For all the Christmas movies, from made-for-TV "rom-coms" to theatrical releases, there's not telling if it'll become a perennial favorite. HBO Max's original "8-Bit Christmas," which plays like "A Christmas Story" but set in the 80's and trades a BB gun for a Nintendo Entertainment System, has a lot going for it, including some unexpectedly good performances, but occasionally undermines its own homey feel with cheap bodily function (or disfunction) jokes that probably look better in commercials, and can't quite justify the existence of the mild but various political incorrectness. A boy wearing "girls" boots is such a "then" problem that has nothing, absolutely nothing to do with video games.
Now I'll generally laugh at anything as long as somethings funny, but here, it isn't funny. But hey, it was the 80's, a simpler yet probably not any "better" time.
Anyway, the recycled plot... Jake Doyle, played by the plucky Winslow Fegley, wants a Nintendo, badly. Getting one for Christmas means the world to him, and what follows is an hour and a half of him trying and failing to persuade his parents, win one in a wreath-selling contest and trying to buy one during a school trip. Told as a series of flashbacks by adult Jake (Neil Patrick Harris), who's celebrating the season with his own kid who wants her own cellphone, there isn't any substantial parable between his own child wanting and hers except to instigate the whole movie.
But that's OK- the lack of any greater purpose gives the production a small, intimate feeling that I much prefer over last years similarly direct-to-streaming kids movie, the way overstuffed "The Christmas Chronicles 2" on Netflix.

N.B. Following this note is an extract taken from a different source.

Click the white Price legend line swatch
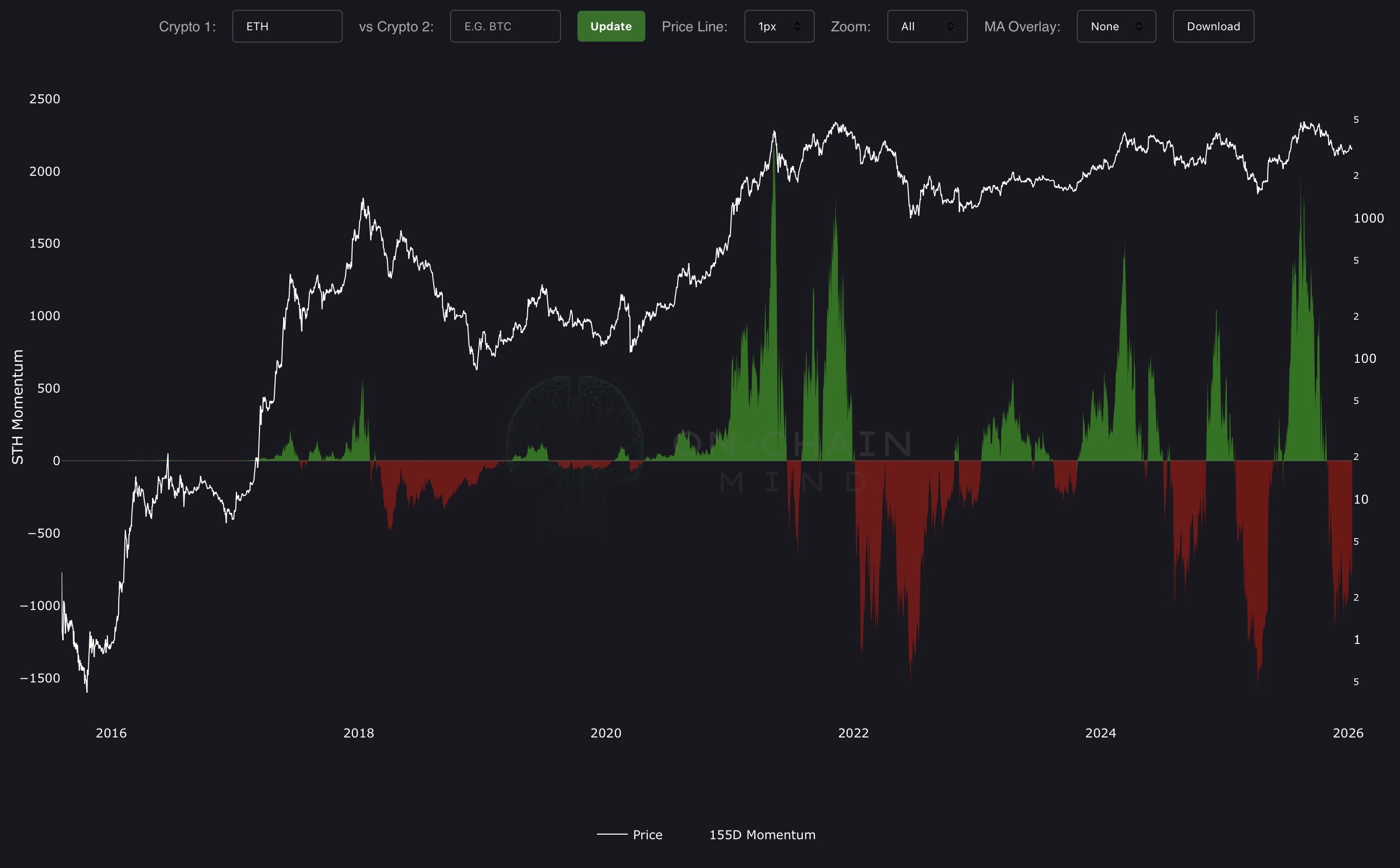1400x868 pixels. click(612, 834)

There is also refreshing absence of an arbitrary villain or any real reason for being outside of the obligatory "meaning of Christmas:" this is a movie about a child who wants a gift on December 25th. That's it. Is it an original? Absolutely not, but like "A Christmas Story" it so brazenly copies, it takes its time, showing the boredom kids experience, the exaggeration that only the youth can imagine and the world-ending realities of obligations like chores. There are many scenes of this, but I wanted even more.
The bulk of the action takes place in the indeterminate "late 80's," where Jake's annoying younger sister Annie (Sophia Reid-Gantzert) is on her own mission to get another dated hot-item, a redhead Cabbage Patch Kid. (With freckles!) They form a loose alliance to help each other get what they want under the tree, but they're still brother and sister and they don't always like each other. Their kidding rivalry is without a doubt the best part of the film, making me nostalgic for my own childhood relationship with my siblings, how you can go from hating each other to being friends. At one point, after he loses all hope of getting his NES, she passes the TV remote to him, as a signal that she understood his silly would-be trauma. I did too.
There are some more curious relics of a less complicated era, like when their parents (June Diane Raphael and Steve Zahn) leave the kids unsupervised in the toy store at the mall towns away. They don't add much to the overall product, but they do aid in cementing the whole "back when I was a kid" feeling.
I would be remiss not to mention the sudden tonal shift, when the narrative becomes depressing without warning, which is jarring considering the rest of the picture is so aggressively low-stakes. It feels shoehorned into the plot purely to emphasize the spirit of the holidays, as if the producers realized that "8-Bit Christmas" is ultimately a feature-length advertisement of festive commercialization.